そして、允恭天皇の即位は、倭の五王「済」に関する中国の記録の1年前と考えて、西暦442年と仮定しました。
同様に、反正天皇の即位は、倭の五王「珍」に関する中国の記録の1年前と考えて、西暦437年と仮定しました。
すると、反正天皇の没年は必然的に西暦441年となりますが、これは、反正天皇の在位期間が5年であるとする古事記の記述と整合がとれます。
なお、日本紀によると允恭天皇の没年は即位から42年目となっていますが、これも応神天皇や仁徳天皇の場合と同様の作為で、この場合は在位期間が23年延長されていることになります。
さて、反正天皇は、高句麗に遅れること25年、百済に遅れること22年にして、やっと安東将軍の称号を得ます。
ただし、反正天皇は自らを「使持節都督・倭・百済・新羅・任那・秦韓・慕韓六国諸軍事・安東大将軍」と称して上表したそうですから、安東将軍という称号には満足しなかったと思われます。
なお、秦韓・慕韓は、三国(高句麗・百済・新羅)時代以前に存在した辰韓・馬韓のことで、この時代には有名無実化していた国名だそうです。
また、この長い称号は、朝鮮半島南部が倭の属領であることを主張したもので、対半島政策に役立てるための一つの方便として大国の威を借りようとしたものと考えられるそうです。

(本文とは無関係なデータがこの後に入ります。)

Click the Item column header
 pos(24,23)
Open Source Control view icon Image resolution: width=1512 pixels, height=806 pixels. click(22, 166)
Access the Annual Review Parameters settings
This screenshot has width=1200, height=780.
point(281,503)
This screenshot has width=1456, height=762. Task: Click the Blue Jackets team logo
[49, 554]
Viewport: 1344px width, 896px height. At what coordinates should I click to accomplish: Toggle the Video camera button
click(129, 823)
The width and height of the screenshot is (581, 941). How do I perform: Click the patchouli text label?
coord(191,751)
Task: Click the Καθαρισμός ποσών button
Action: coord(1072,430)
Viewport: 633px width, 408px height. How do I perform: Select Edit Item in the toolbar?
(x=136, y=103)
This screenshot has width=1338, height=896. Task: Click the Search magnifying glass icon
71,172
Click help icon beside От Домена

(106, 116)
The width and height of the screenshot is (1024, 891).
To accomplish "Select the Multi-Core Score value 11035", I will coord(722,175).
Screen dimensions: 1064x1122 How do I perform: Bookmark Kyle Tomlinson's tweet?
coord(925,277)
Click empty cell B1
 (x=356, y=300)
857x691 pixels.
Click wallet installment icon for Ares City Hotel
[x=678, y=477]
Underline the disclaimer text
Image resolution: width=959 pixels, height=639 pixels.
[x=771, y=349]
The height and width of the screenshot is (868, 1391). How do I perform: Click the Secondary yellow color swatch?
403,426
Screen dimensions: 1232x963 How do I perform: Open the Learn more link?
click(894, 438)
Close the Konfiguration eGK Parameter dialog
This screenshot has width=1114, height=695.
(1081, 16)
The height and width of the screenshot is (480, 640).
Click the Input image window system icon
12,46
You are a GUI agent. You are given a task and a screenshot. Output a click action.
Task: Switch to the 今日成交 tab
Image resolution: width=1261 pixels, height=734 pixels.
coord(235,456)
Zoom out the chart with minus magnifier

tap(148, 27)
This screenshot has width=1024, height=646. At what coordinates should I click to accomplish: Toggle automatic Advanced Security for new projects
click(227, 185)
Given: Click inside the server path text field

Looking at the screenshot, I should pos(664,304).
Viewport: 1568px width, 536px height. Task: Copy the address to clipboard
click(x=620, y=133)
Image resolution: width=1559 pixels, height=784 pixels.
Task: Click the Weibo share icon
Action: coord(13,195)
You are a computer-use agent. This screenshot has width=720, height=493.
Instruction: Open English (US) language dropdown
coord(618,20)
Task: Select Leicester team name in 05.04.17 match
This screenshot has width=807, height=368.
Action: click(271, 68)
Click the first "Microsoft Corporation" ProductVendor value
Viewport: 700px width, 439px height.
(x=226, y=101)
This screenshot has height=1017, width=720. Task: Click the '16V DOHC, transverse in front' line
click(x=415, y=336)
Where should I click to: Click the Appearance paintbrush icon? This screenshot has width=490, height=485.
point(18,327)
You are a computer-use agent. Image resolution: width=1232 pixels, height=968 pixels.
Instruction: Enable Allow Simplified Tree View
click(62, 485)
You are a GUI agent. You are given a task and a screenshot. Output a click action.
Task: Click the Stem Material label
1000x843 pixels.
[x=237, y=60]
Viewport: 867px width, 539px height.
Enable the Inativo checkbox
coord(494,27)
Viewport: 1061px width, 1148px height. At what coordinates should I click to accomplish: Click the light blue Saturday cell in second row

そして、この称号に百済が入っているのは、西暦367年の朝貢開始以来、百済が倭に服属し続けていたためで、西暦455年に即位した蓋鹵王も西暦461年に弟の昆支を倭に人質に出しているので、この関係は五世紀になっても変わらなかったようです。
一方、允恭天皇は、西暦451年に「使持節都督・倭・新羅・任那・加羅・秦韓・慕韓六国諸軍事・安東将軍」という称号を得ることに成功します。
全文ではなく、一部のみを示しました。